Sher/MamaBird/WrekeHavoc,
So, does your immunologist (the one who finally sees the whole elephant) coordinate your care?
You and I are patients. I want the industry (mostly insurers) to wake up and realize that in the same way homebuilders find value in having a general contractor, there’s value in having someone coordinate healthcare.
I also want a related concept, the “patient-centered medical home” being promoted by PCPCC. (Your “medical home” is a place where you “live,” medically. 46% of Americans have no medical home, PCPCC says.) You have any thoughts about that? A hot one for you, or does it miss your point?
hey dave,
a major gist of my conversation with my immunologist yesterday is that i need someone to help me DRIVE THE TRAIN, so to speak, to coordinate my care, at least in conjunction with me :-) he expressed an overarching strategy and gave me some concrete steps, but it’s still pretty much down to me to work out the detail. on the bright side, i at least now have a medical person where the proverbial buck stops. (as educated as i have become about my condition, many medical professionals i’ve encountered look at me like i have three heads when i discuss my concerns. somehow, when a doctor talks to another doctor about the exact topic, though, it’s suddenly gospel truth.)

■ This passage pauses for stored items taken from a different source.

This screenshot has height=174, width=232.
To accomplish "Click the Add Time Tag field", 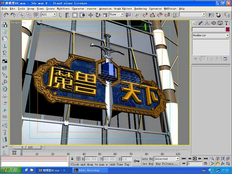I will [120, 164].
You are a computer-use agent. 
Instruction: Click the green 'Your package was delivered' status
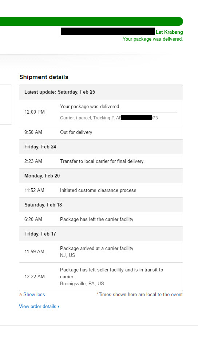tap(153, 39)
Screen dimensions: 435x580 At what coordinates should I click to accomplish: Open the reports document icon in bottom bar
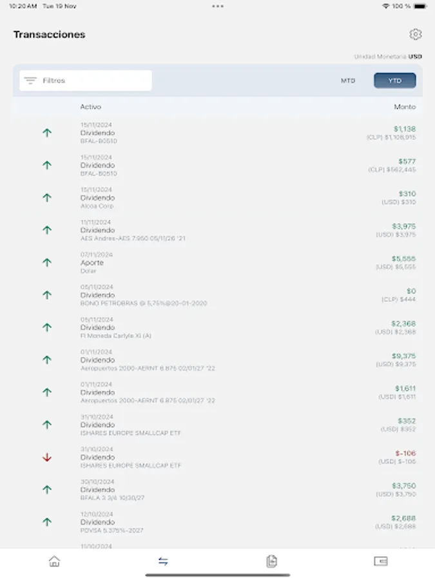(271, 561)
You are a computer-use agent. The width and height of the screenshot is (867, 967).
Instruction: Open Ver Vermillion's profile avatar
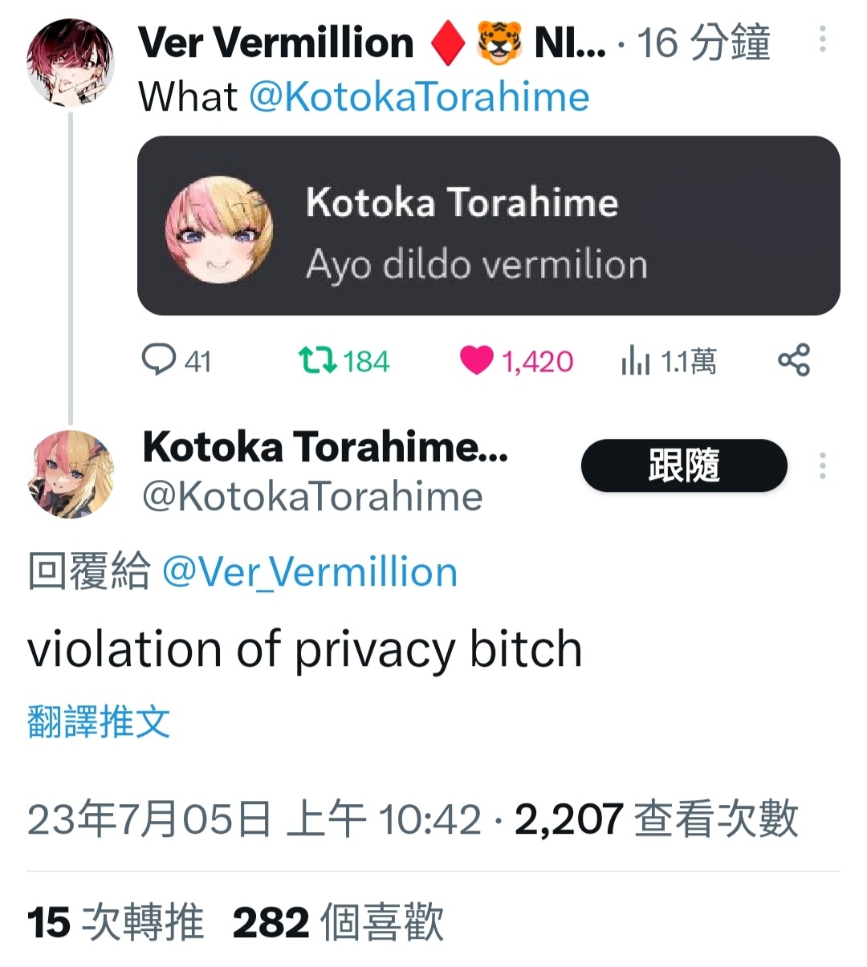[71, 63]
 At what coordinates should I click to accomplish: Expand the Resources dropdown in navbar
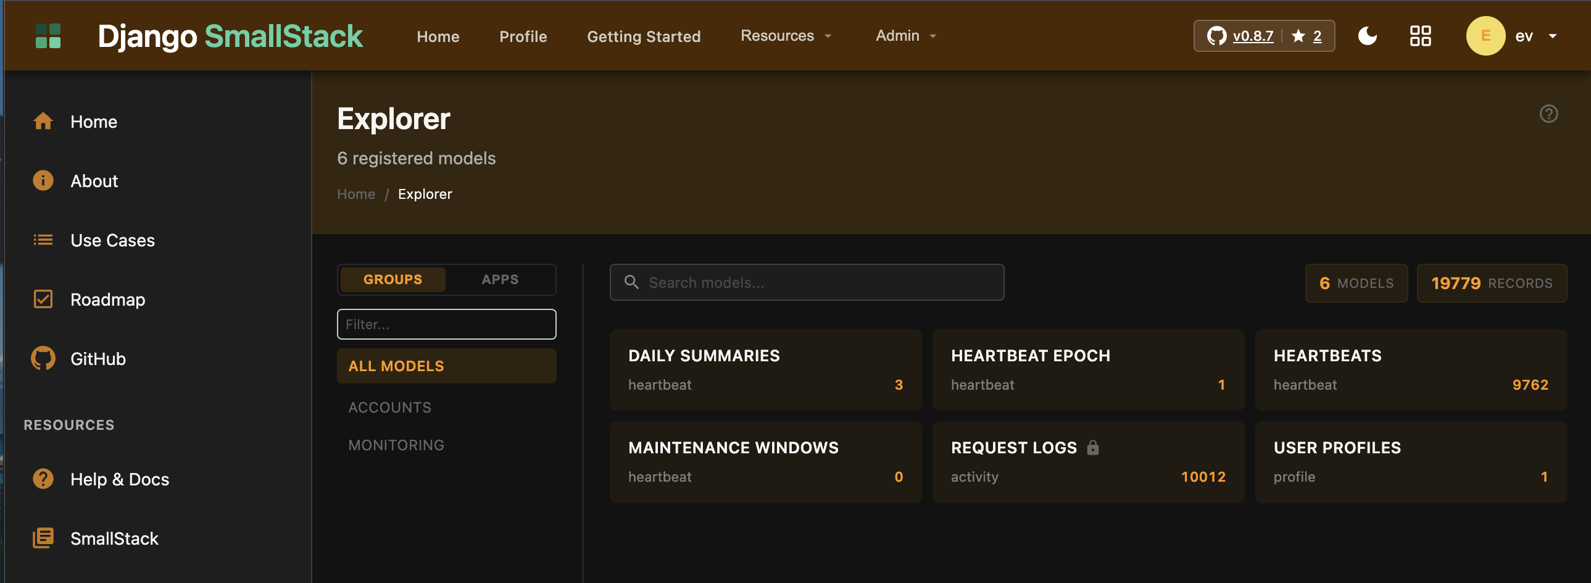click(786, 36)
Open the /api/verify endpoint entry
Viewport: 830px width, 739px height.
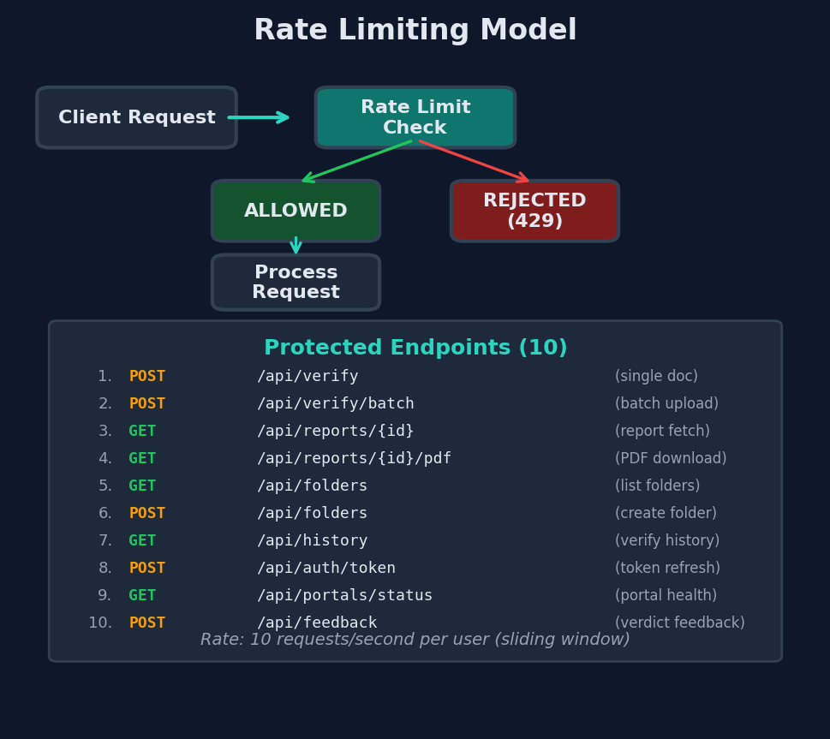click(308, 375)
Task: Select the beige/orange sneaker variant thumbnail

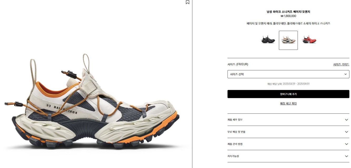Action: [x=288, y=40]
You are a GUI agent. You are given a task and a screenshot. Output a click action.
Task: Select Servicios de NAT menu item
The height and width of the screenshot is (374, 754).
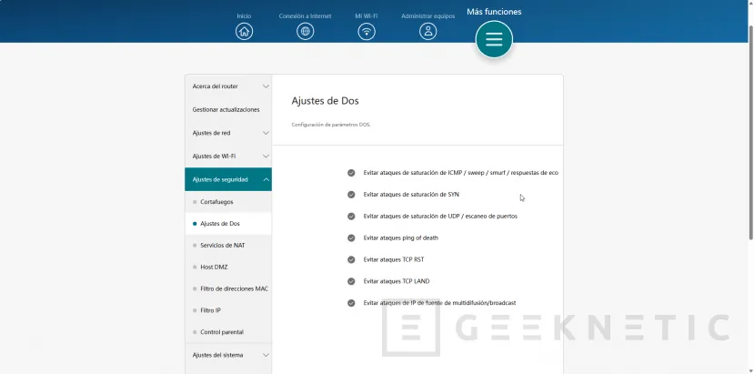pos(222,245)
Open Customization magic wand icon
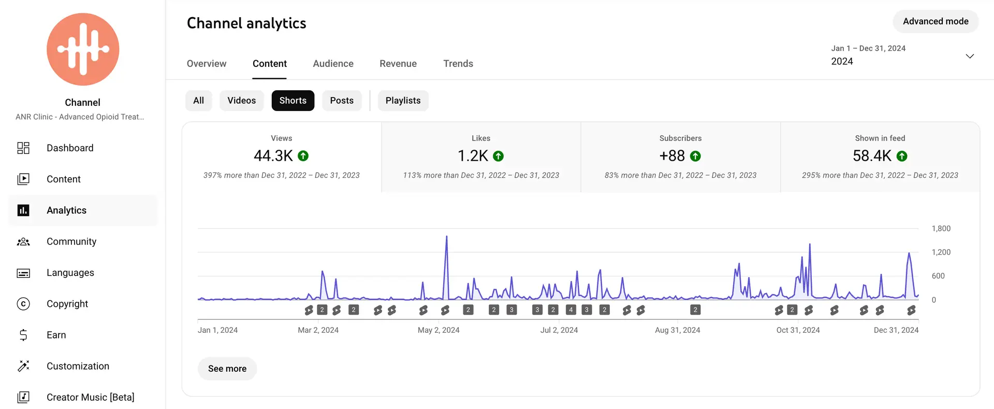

i think, to a certain extent, my doc is trying to coordinate things, but perhaps not in the fashion that would optimally help. i don’t know that he would have the time to do that. i am always cheered when i find someone who does that in the medical field. so far, the closest i get is my beloved nurse who coordinates all the medical hoops necessary for me to get my IVIG each month. all i have to do is pay and show up (and not react to the med, lol.)
seriously, with the gazillion doctors i have seen in the past year, i have felt incredible frustration. there is value, methinks, in having some sort of case manager/ project manager who helps you oversee your care. in theory, i suppose the HMO model was that, but a flawed one — your primary care doc was the gatekeeper to future care, but that doc would know best as to whether your medical requests had merit or were frivolous. this model, in practice, is imperfect for so many reasons: there are so many pressures on said physician, like sheer time in the day, being second-guessed by plan administrators, and costs (getting punished because you ask for tests for a patient can be a bit insane.)
i could see value in having some sort of patient ombudsman/advocate who could coordinate patient care. but who would be qualified to do that? would the advocate need to be a doctor? if the advocate was not a doctor, would he/she have any cred when dealing with docs?
just thinking aloud here, pre-coffee :-)
p.s. i’m not mamabird, nor do i play her on TV; mamabird is a friend of mine :-) honest error :-)
> Care coordinator
Interesting question: if an empowered patient is going to speak up about what s/he wants in the way of care, does that include saying “Yo, insurance people, pay for a coordinator so my bod doesn’t keep falling through the cracks!”?
I know MY answer. I guess healthcare quality (read: effectiveness) includes not just the nature of the care itself but our ability to GET the care, which these days is often determined primarily by the payment model.
This is why I’m so interested in what PCPCC is advocating for. Maybe it’s time for me to dig out another of their slide decks and post it. The small set I posted in May touches only briefly on the payment issue.